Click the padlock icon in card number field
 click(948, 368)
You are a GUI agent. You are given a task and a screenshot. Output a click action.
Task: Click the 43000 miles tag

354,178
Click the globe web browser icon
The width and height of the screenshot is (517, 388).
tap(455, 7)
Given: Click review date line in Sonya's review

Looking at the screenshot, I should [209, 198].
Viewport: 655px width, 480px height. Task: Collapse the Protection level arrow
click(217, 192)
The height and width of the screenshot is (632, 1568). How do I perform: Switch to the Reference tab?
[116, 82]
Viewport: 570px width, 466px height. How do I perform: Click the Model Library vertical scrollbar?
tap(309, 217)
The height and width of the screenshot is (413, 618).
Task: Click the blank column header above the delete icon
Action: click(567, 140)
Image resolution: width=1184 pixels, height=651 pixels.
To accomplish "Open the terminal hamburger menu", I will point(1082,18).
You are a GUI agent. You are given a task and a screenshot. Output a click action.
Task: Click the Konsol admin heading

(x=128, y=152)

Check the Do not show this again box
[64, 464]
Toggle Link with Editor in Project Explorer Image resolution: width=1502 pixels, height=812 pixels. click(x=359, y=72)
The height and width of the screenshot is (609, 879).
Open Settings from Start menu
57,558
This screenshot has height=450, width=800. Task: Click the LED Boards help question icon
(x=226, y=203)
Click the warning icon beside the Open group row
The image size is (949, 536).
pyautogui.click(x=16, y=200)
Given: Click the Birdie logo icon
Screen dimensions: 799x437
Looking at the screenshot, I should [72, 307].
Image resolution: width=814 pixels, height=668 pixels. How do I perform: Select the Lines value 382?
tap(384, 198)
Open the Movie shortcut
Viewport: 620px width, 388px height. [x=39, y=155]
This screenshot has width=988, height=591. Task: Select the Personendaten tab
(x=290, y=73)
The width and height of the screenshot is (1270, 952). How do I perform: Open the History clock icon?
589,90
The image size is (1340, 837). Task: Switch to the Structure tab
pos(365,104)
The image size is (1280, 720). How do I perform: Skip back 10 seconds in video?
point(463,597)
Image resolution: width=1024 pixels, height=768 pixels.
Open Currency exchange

******************************

• Problem description: Reproduce the records unchanged, starting with the line that contains "The image size is (1340, 837)." and going on through the end of the records.

• Exercise answer:
The image size is (1340, 837). Task: Switch to the Structure tab
pos(365,104)
The image size is (1280, 720). How do I perform: Skip back 10 seconds in video?
point(463,597)
Image resolution: width=1024 pixels, height=768 pixels.
Open Currency exchange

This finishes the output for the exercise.